▼▼▼

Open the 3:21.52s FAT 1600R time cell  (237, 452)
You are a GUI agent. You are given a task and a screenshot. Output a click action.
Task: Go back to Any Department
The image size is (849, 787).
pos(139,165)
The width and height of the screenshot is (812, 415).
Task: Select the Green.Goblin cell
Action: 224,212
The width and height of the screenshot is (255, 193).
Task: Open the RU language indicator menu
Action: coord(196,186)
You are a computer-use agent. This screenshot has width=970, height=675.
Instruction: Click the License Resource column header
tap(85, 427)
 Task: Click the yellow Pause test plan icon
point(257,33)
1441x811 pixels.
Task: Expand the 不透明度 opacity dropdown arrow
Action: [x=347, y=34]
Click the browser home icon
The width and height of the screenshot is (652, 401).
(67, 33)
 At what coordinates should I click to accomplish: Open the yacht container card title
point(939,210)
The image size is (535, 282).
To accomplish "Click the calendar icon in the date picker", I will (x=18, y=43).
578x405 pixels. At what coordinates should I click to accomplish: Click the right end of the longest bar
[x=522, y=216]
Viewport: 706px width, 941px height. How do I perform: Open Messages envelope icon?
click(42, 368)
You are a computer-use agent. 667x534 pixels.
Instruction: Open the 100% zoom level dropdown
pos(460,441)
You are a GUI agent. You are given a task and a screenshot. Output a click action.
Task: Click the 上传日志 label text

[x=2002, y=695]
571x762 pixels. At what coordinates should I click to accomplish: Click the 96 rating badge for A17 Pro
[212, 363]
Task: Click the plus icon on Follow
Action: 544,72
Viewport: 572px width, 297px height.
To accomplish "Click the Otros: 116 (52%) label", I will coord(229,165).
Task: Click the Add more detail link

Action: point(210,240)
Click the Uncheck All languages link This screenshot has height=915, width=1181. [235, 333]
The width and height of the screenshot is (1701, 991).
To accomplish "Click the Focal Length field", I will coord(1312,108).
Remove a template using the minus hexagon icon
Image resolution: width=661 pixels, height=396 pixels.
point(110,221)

▲▲▲

# Given exercise
Put every line of the material above into a JSON list of strings, one string per line, skipping blank lines.

# Correct answer
[
  "Open the 3:21.52s FAT 1600R time cell  (237, 452)",
  "You are a GUI agent. You are given a task and a screenshot. Output a click action.",
  "Task: Go back to Any Department",
  "The image size is (849, 787).",
  "pos(139,165)",
  "The width and height of the screenshot is (812, 415).",
  "Task: Select the Green.Goblin cell",
  "Action: 224,212",
  "The width and height of the screenshot is (255, 193).",
  "Task: Open the RU language indicator menu",
  "Action: coord(196,186)",
  "You are a computer-use agent. This screenshot has width=970, height=675.",
  "Instruction: Click the License Resource column header",
  "tap(85, 427)",
  " Task: Click the yellow Pause test plan icon",
  "point(257,33)",
  "1441x811 pixels.",
  "Task: Expand the 不透明度 opacity dropdown arrow",
  "Action: [x=347, y=34]",
  "Click the browser home icon",
  "The width and height of the screenshot is (652, 401).",
  "(67, 33)",
  " At what coordinates should I click to accomplish: Open the yacht container card title",
  "point(939,210)",
  "The image size is (535, 282).",
  "To accomplish \"Click the calendar icon in the date picker\", I will (x=18, y=43).",
  "578x405 pixels. At what coordinates should I click to accomplish: Click the right end of the longest bar",
  "[x=522, y=216]",
  "Viewport: 706px width, 941px height. How do I perform: Open Messages envelope icon?",
  "click(42, 368)",
  "You are a computer-use agent. 667x534 pixels.",
  "Instruction: Open the 100% zoom level dropdown",
  "pos(460,441)",
  "You are a GUI agent. You are given a task and a screenshot. Output a click action.",
  "Task: Click the 上传日志 label text",
  "[x=2002, y=695]",
  "571x762 pixels. At what coordinates should I click to accomplish: Click the 96 rating badge for A17 Pro",
  "[212, 363]",
  "Task: Click the plus icon on Follow",
  "Action: 544,72",
  "Viewport: 572px width, 297px height.",
  "To accomplish \"Click the Otros: 116 (52%) label\", I will coord(229,165).",
  "Task: Click the Add more detail link",
  "Action: point(210,240)",
  "Click the Uncheck All languages link This screenshot has height=915, width=1181. [235, 333]",
  "The width and height of the screenshot is (1701, 991).",
  "To accomplish \"Click the Focal Length field\", I will coord(1312,108).",
  "Remove a template using the minus hexagon icon",
  "Image resolution: width=661 pixels, height=396 pixels.",
  "point(110,221)"
]